Starting at the line that contains "This screenshot has" and continuing through the last line of the listing, both included, render each line as a string in a JSON list, skipping blank lines. Leave the pictures out of your answer.

═══

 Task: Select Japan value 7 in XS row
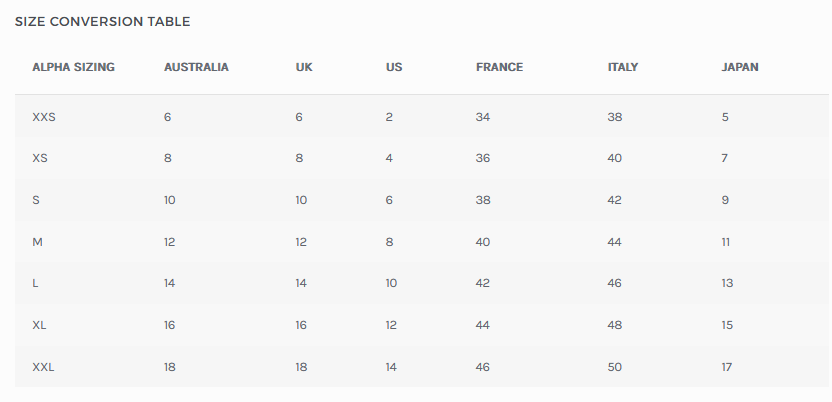pos(724,158)
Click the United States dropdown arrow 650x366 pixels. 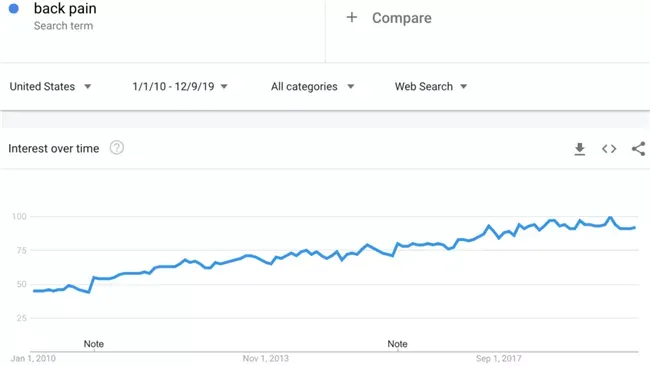click(x=87, y=87)
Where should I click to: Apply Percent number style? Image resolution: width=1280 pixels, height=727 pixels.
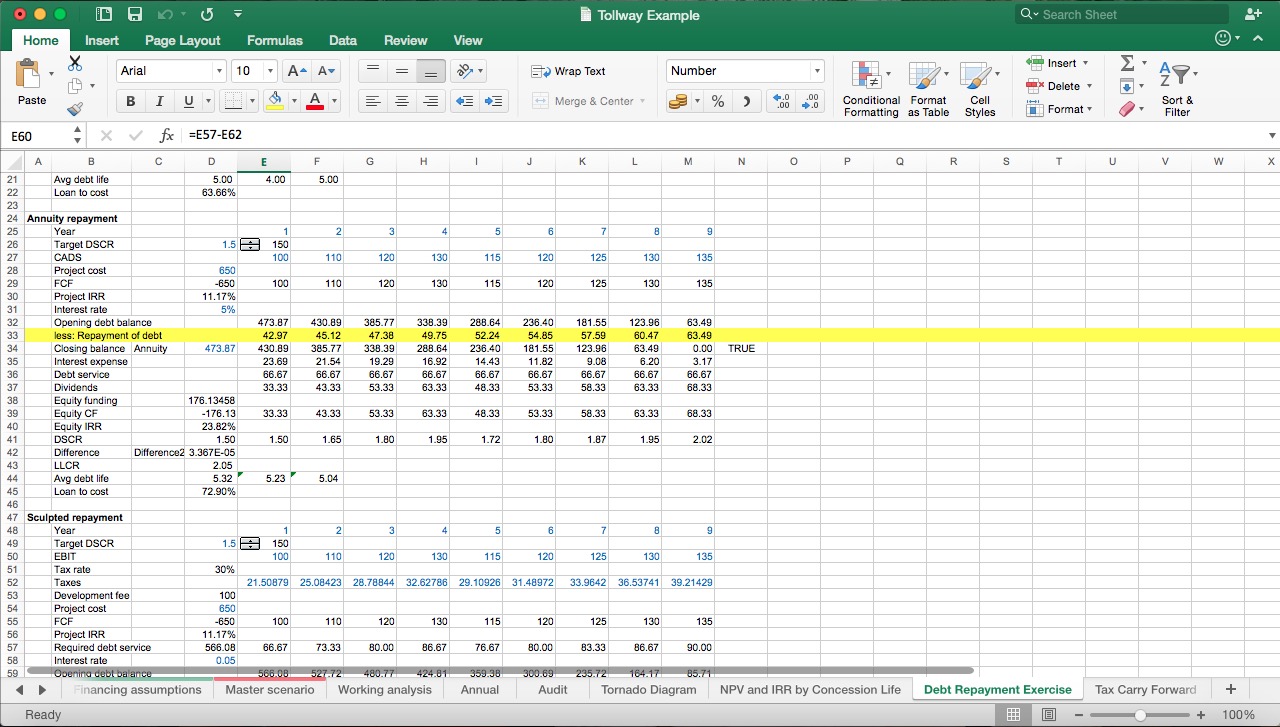716,101
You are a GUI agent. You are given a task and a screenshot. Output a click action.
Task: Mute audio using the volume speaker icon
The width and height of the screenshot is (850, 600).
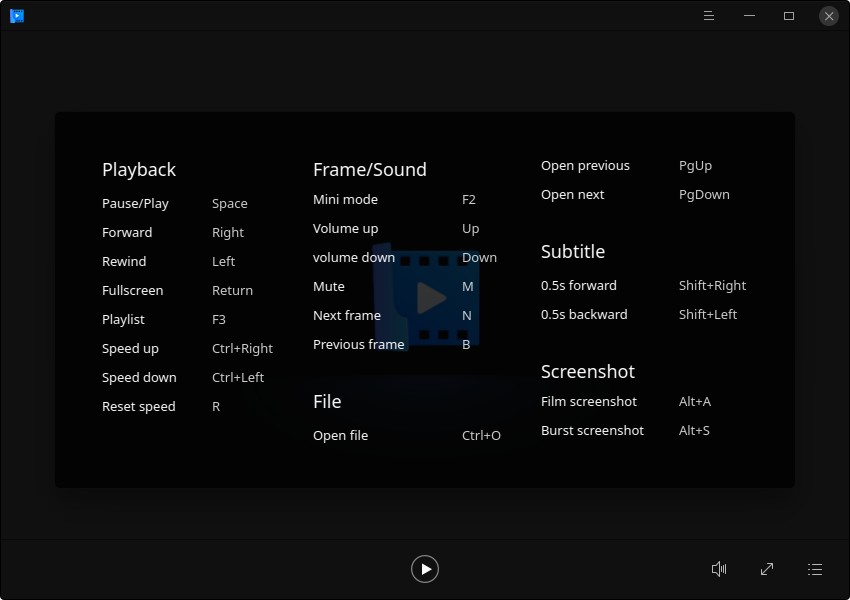(718, 569)
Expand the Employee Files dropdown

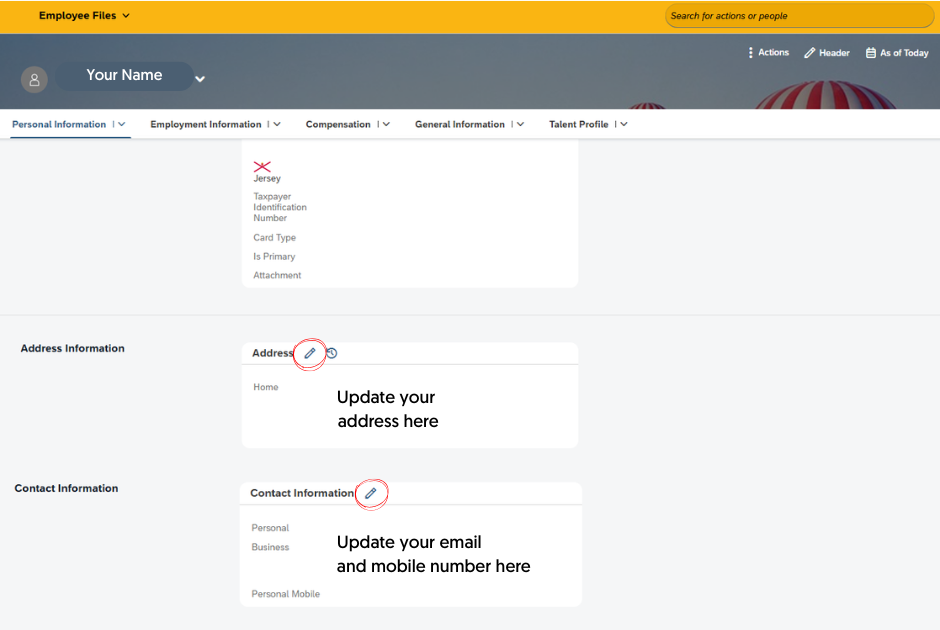tap(126, 16)
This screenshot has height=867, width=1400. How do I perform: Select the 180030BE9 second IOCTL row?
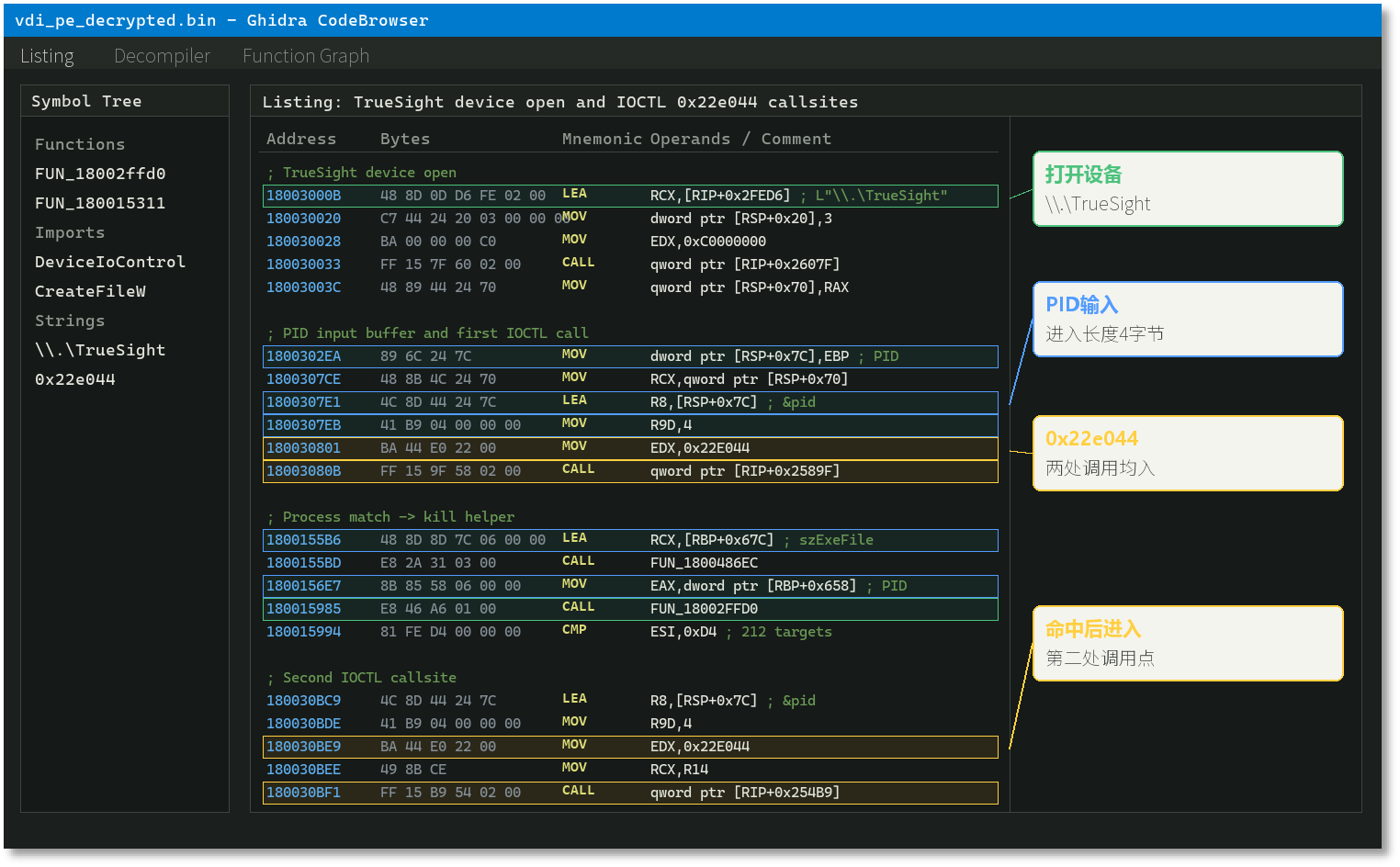click(x=630, y=747)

═══

SOLUTION BELOW
[
  "This screenshot has height=867, width=1400. How do I perform: Select the 180030BE9 second IOCTL row?",
  "click(x=630, y=747)"
]